▸ **WHAT IS NEEDED**:
Transcribe every record as it stands and set the images aside.

(Collected data)
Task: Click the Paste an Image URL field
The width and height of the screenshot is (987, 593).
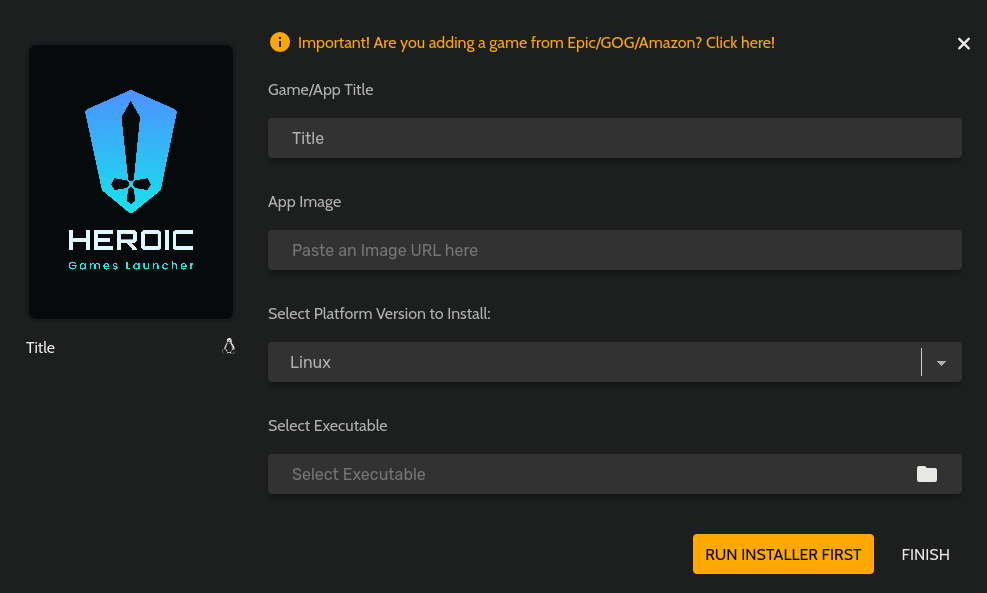Action: coord(614,250)
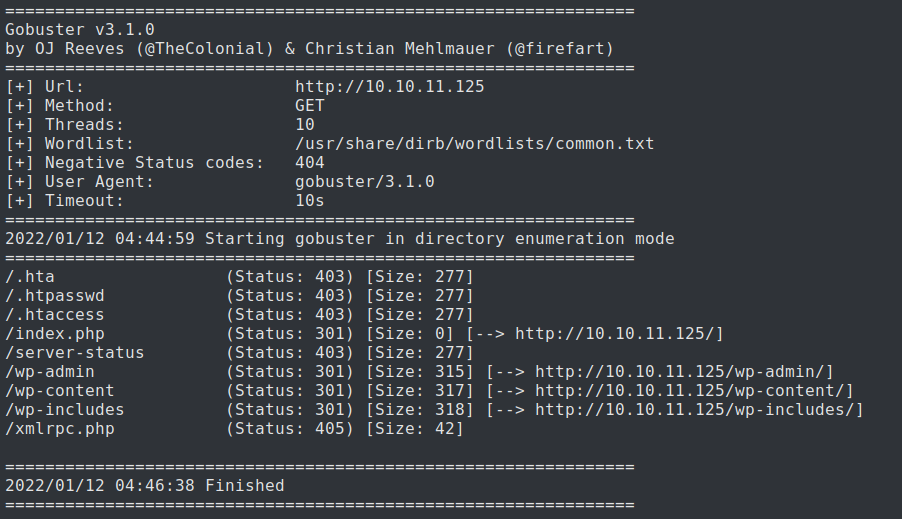The width and height of the screenshot is (902, 519).
Task: Click the /.htpasswd result path
Action: pos(54,295)
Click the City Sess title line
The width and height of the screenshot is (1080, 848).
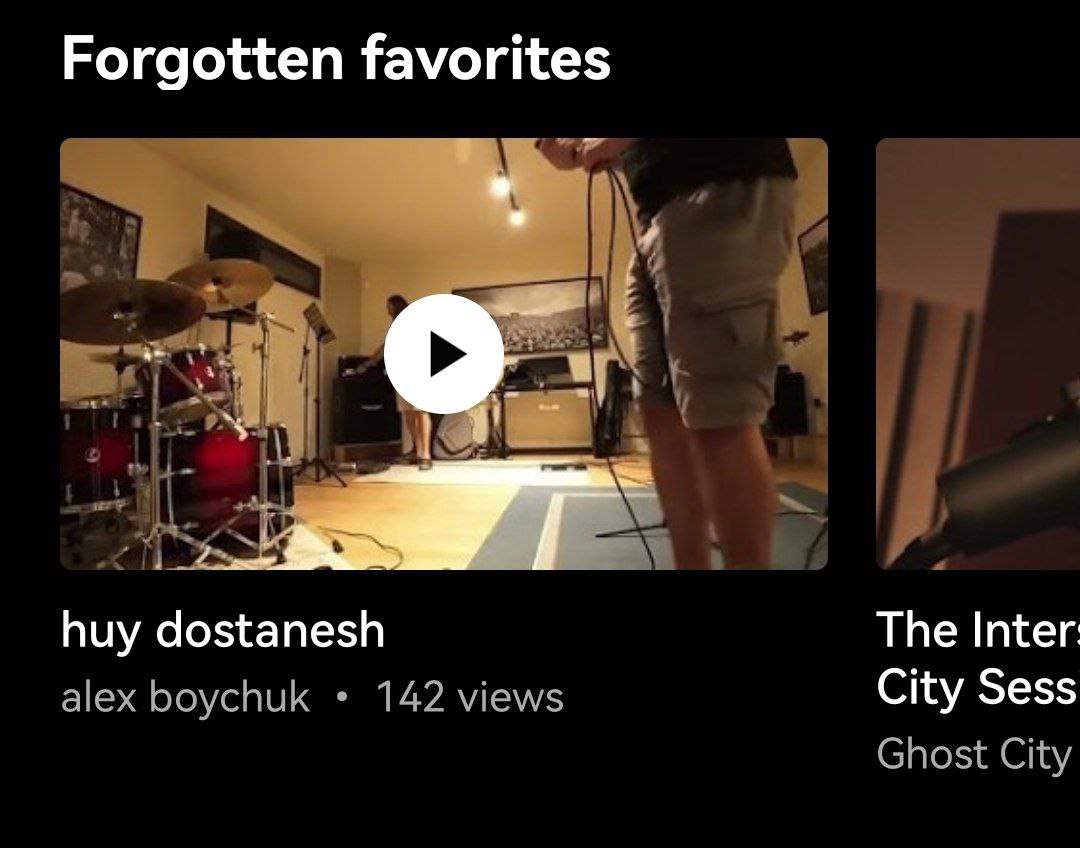(x=978, y=687)
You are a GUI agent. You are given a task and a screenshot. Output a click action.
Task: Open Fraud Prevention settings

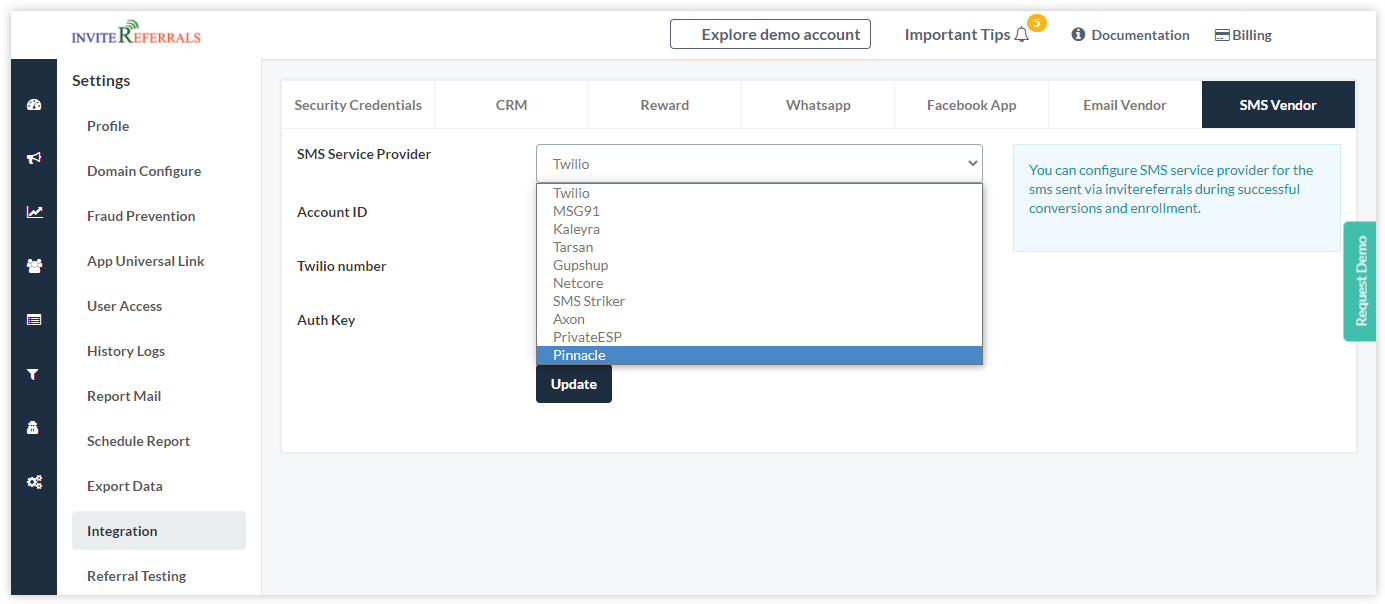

▸ **RESPONSE FOR THIS EXERCISE**:
Task: Click the Paste an Image URL field
The width and height of the screenshot is (987, 593).
Action: coord(614,250)
The width and height of the screenshot is (902, 519).
Task: Click the /.htpasswd result path
Action: pos(54,295)
Click the City Sess title line
The width and height of the screenshot is (1080, 848).
(x=978, y=687)
You are a GUI agent. You are given a task and a screenshot. Output a click action.
Task: Open Fraud Prevention settings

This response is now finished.